There are other things, perhaps more important we cannot do and should not. For example, we cannot act on fear. We cannot act on doomsday scenarios, future predictions. Why? Because we make predictions based on our current models and past trends, we predict by extrapolation. Then, we are most often wrong. We are dealing with incredibly complex, evolving systems; we need to be humble, deeply humble when we attempt to make predictions, nobody can predict the future.
Our predictions are expressions of prejudices and fears. “We cannot let everybody in, otherwise we'll be destroyed” is an expression of fear. It is not a fact. And it is important to make that distinction.
Similar fears and speculations were there when the Berlin wall came down. The doomsday scenarios did not play out. Sure, there were difficulties along the road, but they were mostly overcome and the situation stabilized.
It is of course true that no country can totally open its borders in this political environment, such an expectation would be illogical. Even the most ardent proponents of open borders and everybody's right to move around the world freely, do not suggest that.

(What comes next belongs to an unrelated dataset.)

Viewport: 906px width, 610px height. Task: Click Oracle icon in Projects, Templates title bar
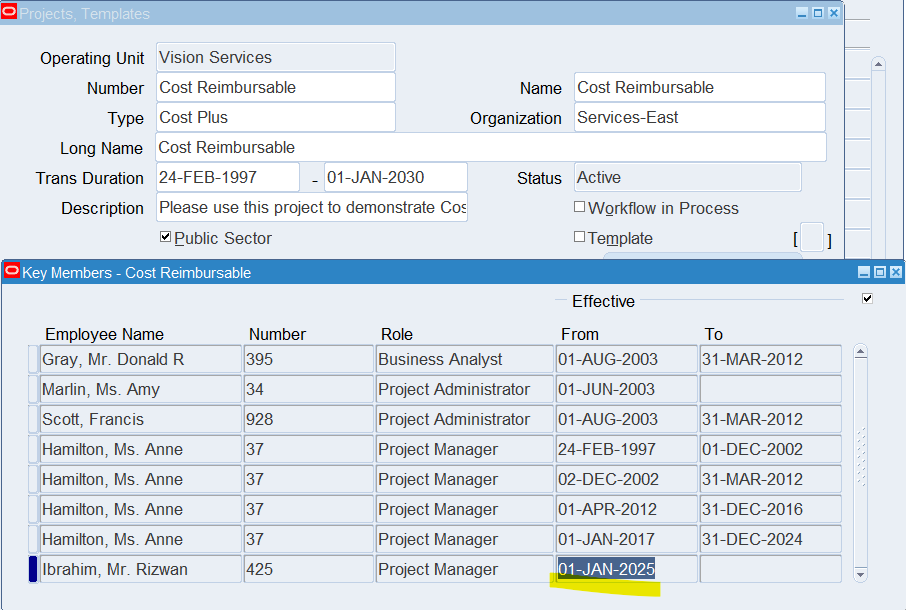pos(10,13)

Yet, it is also obvious that this system is illogical as well and is not working anymore. (It is madness to define people by the imaginary line that they were born in, and even more so, to define their radius of movement in the world again by that imaginary line. A state is a non-entity, it's fiction we have created, whereas people are blood and bones; and people are dying in order to protect the “sovereignty” of a non-entity, the state.) So there has to be a new way of solving this problem apart from the dichotomy of either open or close borders.
Imagine there's no countries
In two years time, it will be half a decade since Lennon and Yoko Ono wrote this. He said “It isn't hard to do,” but apparently, for many people, it is. And although it is “one of the 100 most-performed songs of the 20th century” it isn't helping to get the message through.

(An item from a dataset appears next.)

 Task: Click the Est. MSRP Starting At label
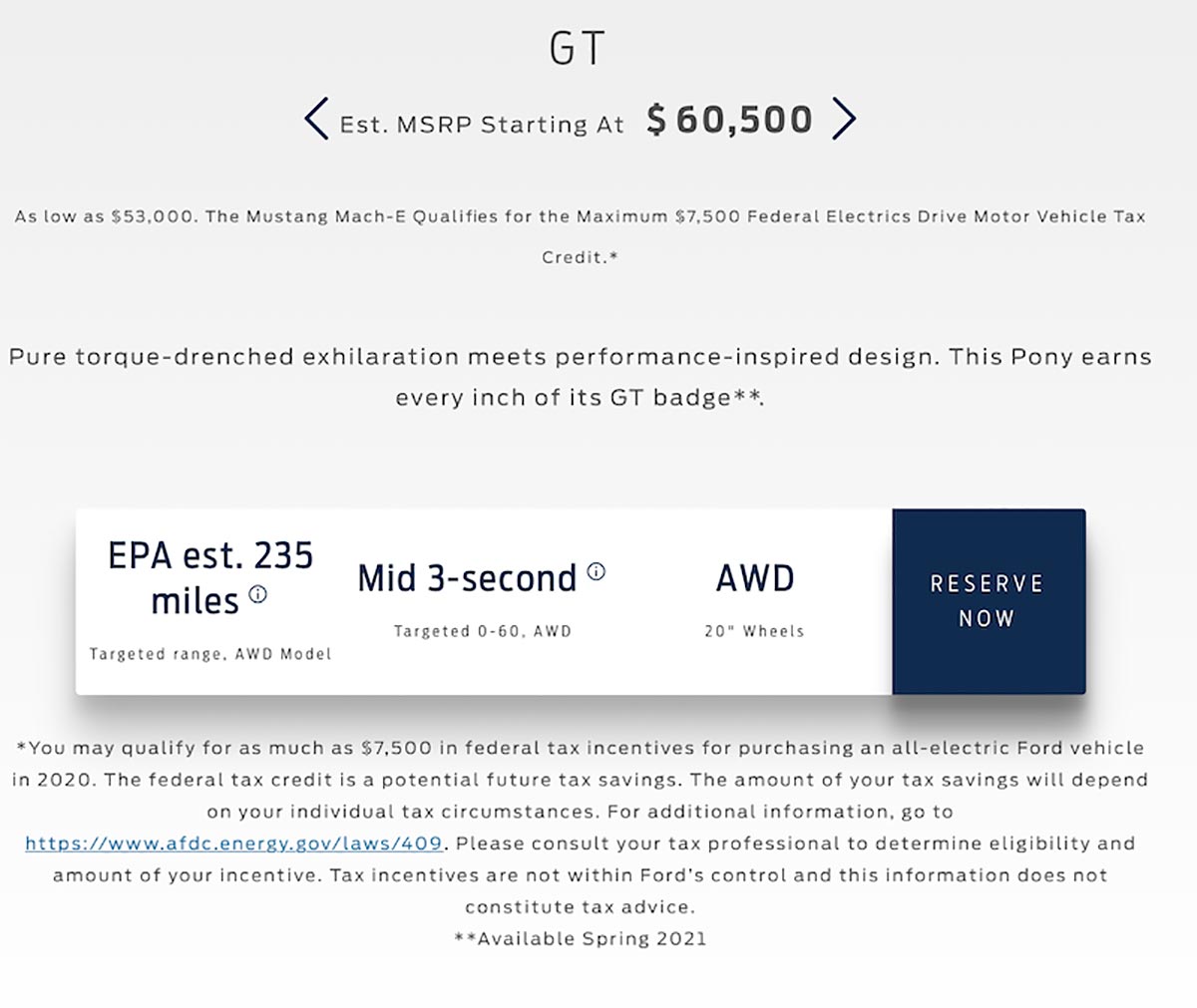[x=482, y=125]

Countries, borders, visas are all concepts we have created. They have become anachronistic now, they belong to a different age. Insisting on them is illogical. It is time to come up with alternative suggestions on how to set up a new socio-political construct and start discussing them. With globalization, the number of people who do not feel they belong to a certain place are on the rise, our identities change at a fast pace. If we keep on thinking within the paradigms of today, we will be destroying our world soon. So we need to change the way we look at things.
It is beneficial to us that everybody on the planet is well-off. The Earth is our spaceship; we are all in the same boat. Sooner or later, we will all pay for our actions and for the actions of other people. We either sink together or float together. So we establish a moral guide, base our policies not on pure selfishness but on selfish-altruism, on enlightened self-interest. Then we set out from there.
There is a saying in Turkish. Kervan yolda düzülür. “The caravan is set up on the road.” That is, you find out things when you set out on the road and add things you need, find solutions as you go along. Sure, we discuss the possibilities beforehand, discuss options and solutions. We also keep in mind that even with the best case scenario, something unexpected might come up. We find out after the fact and deal with problems when they appear. We don't grow in vitro fears, we face them in vivo. That's the only way to transcend our political construct which is not working anymore.